Me again: « So, the ESG data that serves as the foundation for sustainable finance is increasingly driving not just investment decisions but also management decisions. »
Yes, but sustainable finance is far bigger than just the companies seeking capital to expand their operations or invest in clean technologies and other things.
In fact, companies may represent a relative pittance compared to what’s needed to finance public infrastructure: all those airports, highways, ports, water districts and other critical needs for which cities, states, provinces and nations routinely drop a billion dollars here and there. Can ESG data help ensure that they are built in a manner that makes them resilient in a climate-changing world, even mitigate the threats of droughts, floods, hurricanes, wildfires and all of the other calamities in the first place? Sustainable finance can help.
There’s gold in all that green: a bond’s quarter- to a half-point lower interest rate for a green 30-year, billion-dollar bond could translate into tens of millions of dollars in lower costs, money that could go to any number of other worthy causes, or into taxpayers’ pockets.
Me: « OK, I think I’m finally getting it. Sustainable finance is a way of deploying investment capital to create sustainable outcomes at a societal and economy-wide level. »
Financing the transition
If you broaden the aperture a bit more, you’ll see a much, much bigger opportunity: to finance the transition of the global economy to achieve the United Nations Sustainable Development Goals.

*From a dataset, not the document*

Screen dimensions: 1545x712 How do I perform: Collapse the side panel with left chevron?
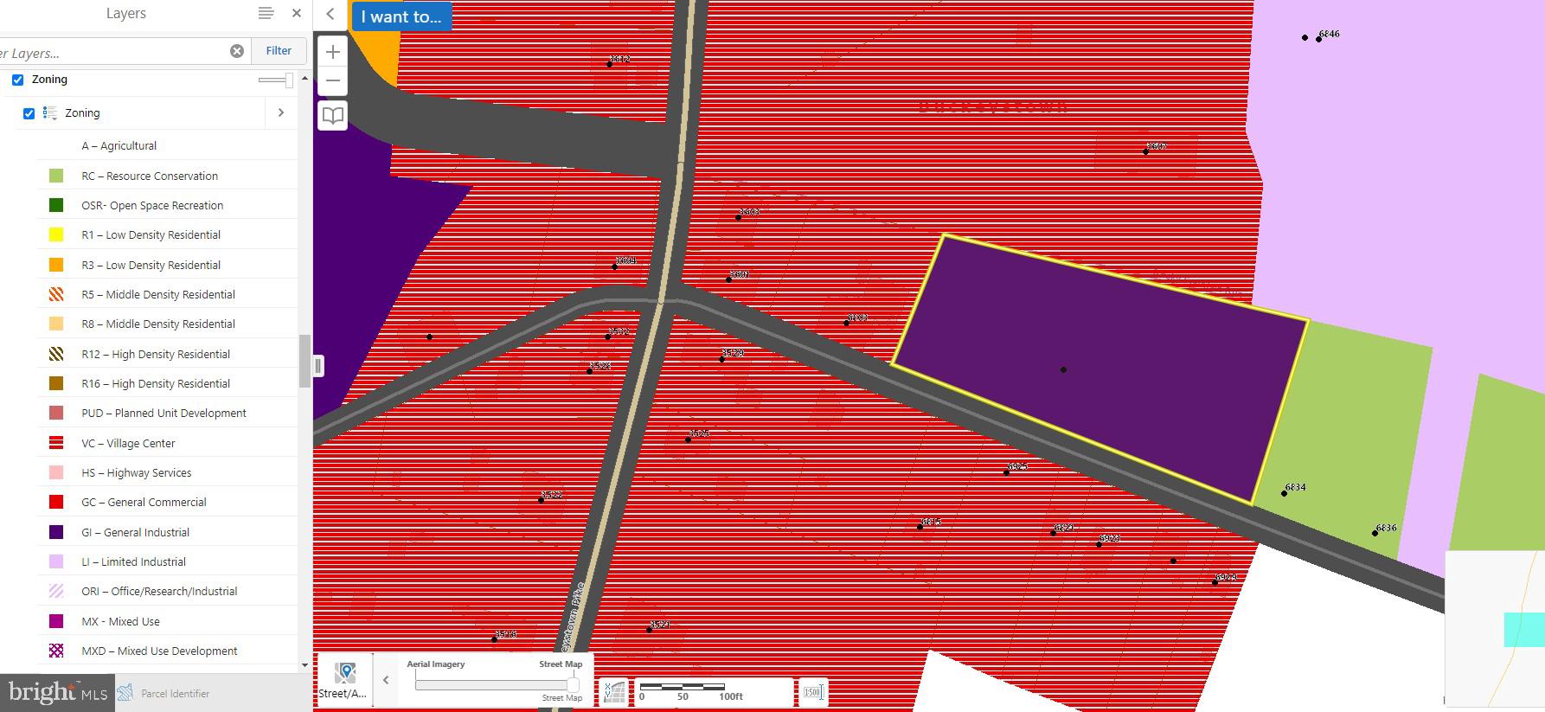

According to a 2019 report, Climate Finance Strategy 2018-2023, from the Hewlett Foundation:
To put the world on the path to solving climate change, the current level of funding for climate-friendly activities must be tripled to at least $1.5 trillion annually. Fortunately, the multi-trillion-dollar capital sources needed for climate already reside in the current global financial system many times over. Based on publicly available data, it is estimated there is nearly $250 trillion of commercial capital available globally in five primary capital pools (Asset Owners, Retail Bank Deposits, Development Finance Institutions (DFI)/Multilateral Development Banks (MDB), Private Equity and Venture Capital).
That’s a monstrous opportunity, and it broadens the definition of « sustainable finance » even further to include vast pools of capital to take on humanity’s most pressing challenges. In other words, the capital it will take to get from here to sustainability.
« So, sustainable finance is how we align capital flows with the opportunity to address the world’s biggest social and environmental problems, » I concluded.
I’m still not sure I’ve nailed it, but I’m getting closer. At minimum, I’ve taken a much broader view of what sustainable finance means and what GreenFin could address.
To be sure, we won’t be addressing all of these things at GreenFin 21; I’m guessing it will take a couple of event cycles to find our footing. We’ll focus, as my learning journey did, primarily on ESG investing and green bonds and loans.
But my quest for understanding has helped to create a roadmap of how this event — and the convening power of GreenBiz and its remarkable community — can meet the moment.
Over time, I suspect, much of this will become commonplace, simply the way business and finance are conducted. We’ve seen that in many other aspects of sustainability, from renewable energy purchasing to the circular economy. Visionary ideas become commonplace and, eventually, the status quo.
And at that point « sustainable finance » will become, well, just finance.